■ Task to complete
In the records, find each line where "arrow" occurs, and copy it.

■ Records contained in a dataset
* * * * * * * * *

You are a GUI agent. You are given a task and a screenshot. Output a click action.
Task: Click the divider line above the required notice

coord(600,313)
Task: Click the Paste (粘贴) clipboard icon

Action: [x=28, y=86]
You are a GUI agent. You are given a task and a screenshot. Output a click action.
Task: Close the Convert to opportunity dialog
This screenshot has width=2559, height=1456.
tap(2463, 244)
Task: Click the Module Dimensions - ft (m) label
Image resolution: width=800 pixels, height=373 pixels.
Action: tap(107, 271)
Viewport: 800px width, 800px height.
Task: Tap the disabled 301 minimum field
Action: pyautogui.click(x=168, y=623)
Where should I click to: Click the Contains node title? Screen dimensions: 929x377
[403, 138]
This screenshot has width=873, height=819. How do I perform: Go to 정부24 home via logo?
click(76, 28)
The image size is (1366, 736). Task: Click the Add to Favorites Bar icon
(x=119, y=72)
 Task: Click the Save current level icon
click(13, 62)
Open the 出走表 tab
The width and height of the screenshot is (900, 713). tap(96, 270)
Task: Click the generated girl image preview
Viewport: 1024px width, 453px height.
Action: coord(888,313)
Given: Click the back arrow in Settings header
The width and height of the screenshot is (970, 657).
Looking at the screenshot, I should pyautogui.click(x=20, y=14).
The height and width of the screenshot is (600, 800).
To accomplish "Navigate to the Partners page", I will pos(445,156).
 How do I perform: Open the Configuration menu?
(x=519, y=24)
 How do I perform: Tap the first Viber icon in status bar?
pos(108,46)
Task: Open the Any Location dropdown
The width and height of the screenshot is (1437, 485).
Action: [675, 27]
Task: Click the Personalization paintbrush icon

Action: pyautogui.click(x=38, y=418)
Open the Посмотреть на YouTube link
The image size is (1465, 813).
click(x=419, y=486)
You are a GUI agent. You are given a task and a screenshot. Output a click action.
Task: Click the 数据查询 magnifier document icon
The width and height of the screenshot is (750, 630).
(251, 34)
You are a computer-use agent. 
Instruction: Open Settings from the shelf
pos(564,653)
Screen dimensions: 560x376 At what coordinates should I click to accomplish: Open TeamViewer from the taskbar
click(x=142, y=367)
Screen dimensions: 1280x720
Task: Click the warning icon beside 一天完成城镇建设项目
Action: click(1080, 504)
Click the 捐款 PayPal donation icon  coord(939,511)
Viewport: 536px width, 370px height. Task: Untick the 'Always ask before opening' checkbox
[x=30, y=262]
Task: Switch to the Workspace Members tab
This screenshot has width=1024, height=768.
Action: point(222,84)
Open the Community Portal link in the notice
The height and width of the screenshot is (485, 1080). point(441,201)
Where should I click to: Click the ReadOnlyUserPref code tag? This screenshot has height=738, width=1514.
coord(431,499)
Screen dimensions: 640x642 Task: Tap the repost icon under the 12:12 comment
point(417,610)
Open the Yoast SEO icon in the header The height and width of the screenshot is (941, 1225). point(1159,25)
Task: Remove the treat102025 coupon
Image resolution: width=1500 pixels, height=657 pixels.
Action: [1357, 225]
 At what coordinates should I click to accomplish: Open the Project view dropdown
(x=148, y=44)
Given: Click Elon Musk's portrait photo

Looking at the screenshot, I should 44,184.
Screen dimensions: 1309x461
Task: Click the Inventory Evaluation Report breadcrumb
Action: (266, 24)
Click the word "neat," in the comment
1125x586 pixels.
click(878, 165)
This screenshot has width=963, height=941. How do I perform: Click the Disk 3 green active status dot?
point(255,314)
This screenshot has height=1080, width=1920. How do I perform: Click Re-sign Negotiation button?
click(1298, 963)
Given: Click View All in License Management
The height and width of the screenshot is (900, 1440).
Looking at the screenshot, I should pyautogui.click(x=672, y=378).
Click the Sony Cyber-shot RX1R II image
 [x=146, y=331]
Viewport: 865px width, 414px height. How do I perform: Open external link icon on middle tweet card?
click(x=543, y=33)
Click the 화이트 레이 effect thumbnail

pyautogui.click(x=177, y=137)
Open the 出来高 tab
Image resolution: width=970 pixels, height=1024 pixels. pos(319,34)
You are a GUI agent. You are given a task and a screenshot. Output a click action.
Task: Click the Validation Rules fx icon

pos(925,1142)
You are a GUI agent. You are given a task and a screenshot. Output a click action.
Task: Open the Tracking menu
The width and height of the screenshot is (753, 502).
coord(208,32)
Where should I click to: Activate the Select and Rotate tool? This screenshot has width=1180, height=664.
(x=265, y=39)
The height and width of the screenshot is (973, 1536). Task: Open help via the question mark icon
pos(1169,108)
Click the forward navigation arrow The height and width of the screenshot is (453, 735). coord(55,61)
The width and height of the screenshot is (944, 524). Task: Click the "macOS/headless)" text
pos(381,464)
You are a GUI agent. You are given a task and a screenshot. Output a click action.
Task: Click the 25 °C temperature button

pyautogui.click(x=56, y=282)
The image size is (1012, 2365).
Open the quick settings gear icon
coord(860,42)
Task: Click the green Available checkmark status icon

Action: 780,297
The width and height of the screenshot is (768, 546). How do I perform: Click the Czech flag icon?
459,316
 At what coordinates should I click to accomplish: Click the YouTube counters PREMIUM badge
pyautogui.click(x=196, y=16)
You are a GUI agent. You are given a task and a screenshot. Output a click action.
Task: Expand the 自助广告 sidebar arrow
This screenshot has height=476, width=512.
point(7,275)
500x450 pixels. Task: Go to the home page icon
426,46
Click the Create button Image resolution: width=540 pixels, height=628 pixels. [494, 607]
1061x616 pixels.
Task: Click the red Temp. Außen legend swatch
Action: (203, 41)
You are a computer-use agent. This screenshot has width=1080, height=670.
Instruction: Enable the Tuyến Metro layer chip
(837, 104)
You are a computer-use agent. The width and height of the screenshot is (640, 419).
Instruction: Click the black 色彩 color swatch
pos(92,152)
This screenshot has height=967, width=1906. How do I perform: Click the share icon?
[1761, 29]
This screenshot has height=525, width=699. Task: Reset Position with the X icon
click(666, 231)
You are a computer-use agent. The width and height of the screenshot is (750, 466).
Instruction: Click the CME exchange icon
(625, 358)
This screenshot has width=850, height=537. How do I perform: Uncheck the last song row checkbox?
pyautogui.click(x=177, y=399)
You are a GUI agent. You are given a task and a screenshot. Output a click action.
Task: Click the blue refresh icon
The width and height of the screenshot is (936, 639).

* * * * * * * * *

■ Response below
Given: Click the back arrow in Settings header
Click the forward navigation arrow The height and width of the screenshot is (453, 735). coord(55,61)
Task: Expand the 自助广告 sidebar arrow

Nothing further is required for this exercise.